Facet-Dependent Reduction Reaction of Diruthenium Metal–String Complexes by Face-to-Face Linked Gold Nanocrystals

[Image: see text] The facet-dependent redox reactions of diruthenium metal–string complexes by gold nanoparticles (AuNPs) are explored by using the surface-enhanced Raman scattering (SERS) technique. Gold nano-rhombic dodecahedrons (AuRDs), gold nanocubes (AuNCs), and gold octahedrons (AuOhs) with exclusive facets {110}, {100}, and {111}, respectively, were synthesized.
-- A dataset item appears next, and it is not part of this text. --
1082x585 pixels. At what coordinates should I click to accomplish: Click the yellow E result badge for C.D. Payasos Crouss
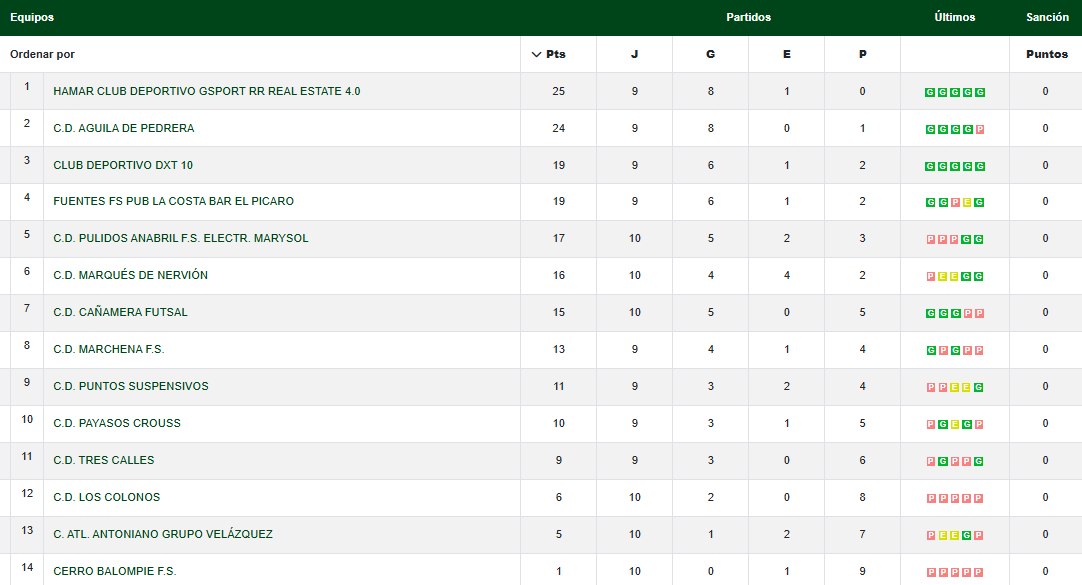[x=956, y=425]
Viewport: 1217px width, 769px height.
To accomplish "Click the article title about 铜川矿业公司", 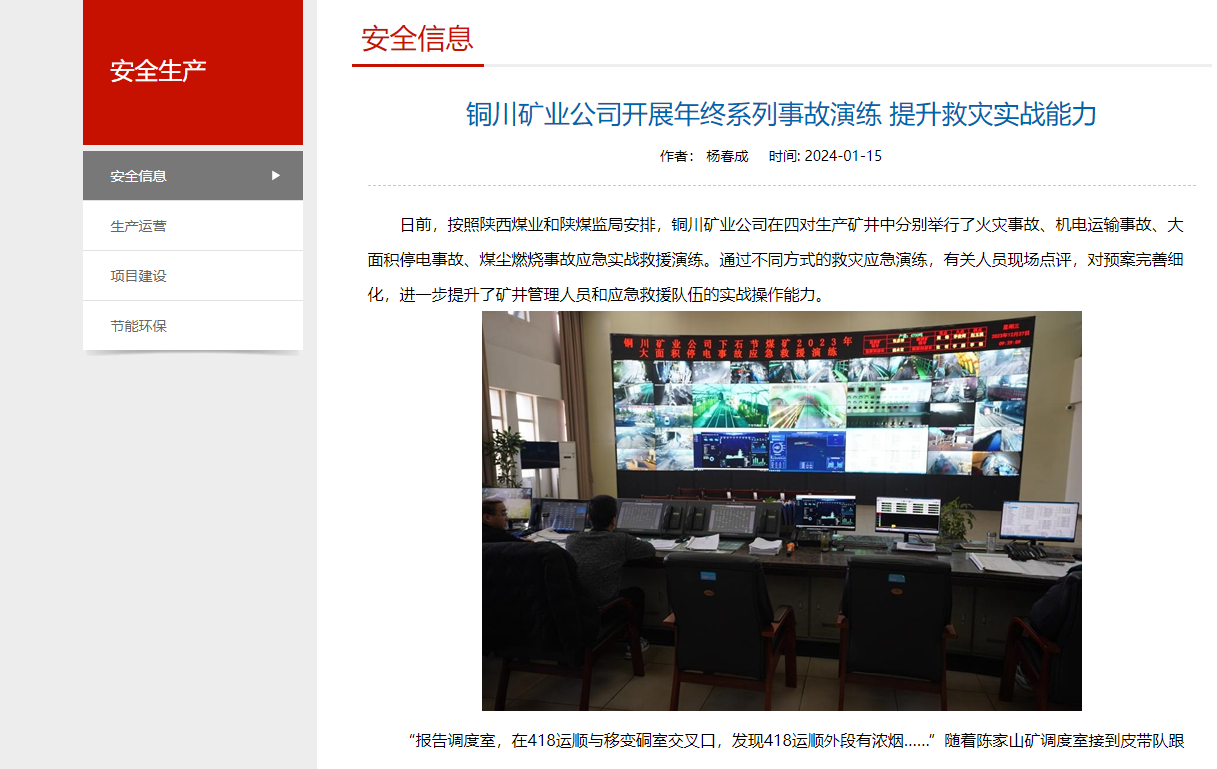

These AuNPs linked face-to-face by metal–string complexes Ru(2)M(dpa)(4)Cl(2) (dpa = dipyridyl amino, M = Ni, Cu) with chloride axial ligands serve as both SERS substrates and reducing agents in the reactions. We employ the diruthenium core in these complexes with multiple redox states to study the reduction ability of varied AuNP facets upon plasmonic excitation. In Ru(2)Ni(dpa)(4)Cl(2), the Ru–Ru stretching mode ν(Ru–Ru str.) lies at 327 cm(–1) on the SERS substrate AuOh, but this band shifts to 313 cm(–1) on the AuRD and AuNC. The diruthenium moiety was reduced to [Ru(2)](4+) by the AuRD facet {110} and the AuNC {100}. The gold nanorods in the solution prepared with metal–string complexes bridging head-to-head on {111} facets were used for the SERS substrate. The SERS curves of the complexes in these self-assembled head-to-head rods display ν(Ru–Ru str.) at 327 cm(–1), which is assigned to having an [Ru(2)](5+) core. Hence, facets {110} and {100} have a reduction reactivity greater than that of {111}. In Ru(2)Cu(dpa)(4)Cl(2), the ν(Ru–Ru str.) is observed to lie at 312 cm(–1) on AuRD, but shifts to 320 cm(–1) on the AuNC and AuOh. In the latter cases, the diruthenium moiety was reduced to having a charge of 4+ with electronic configuration π*(2)δ*(2), whereas the former case band at 312 cm(–1) with a weaker Ru–Ru bonding is also attributed to [Ru(2)](4+) but with electron configuration π*(4). π*(4) lies at an energy greater than π*(2)δ*(2). The electrochemical SERS spectra of diruthenium complexes were recorded to verify their oxidation states. Conclusively, these results yield the reduction reactivity of the following facet: {110} > {100} > {111}. According to the results of the redox reactions, the valence states of the diruthenium metal–string complexes are verified. In the [Ru(2)](n+) core, n = 4 π*(4), 4 π*(2)δ*(2), 5 π*(2)δ*, and 6 π*δ*, and the ν(Ru–Ru str.) is 312, 320, 327, and 337 cm(–1), respectively.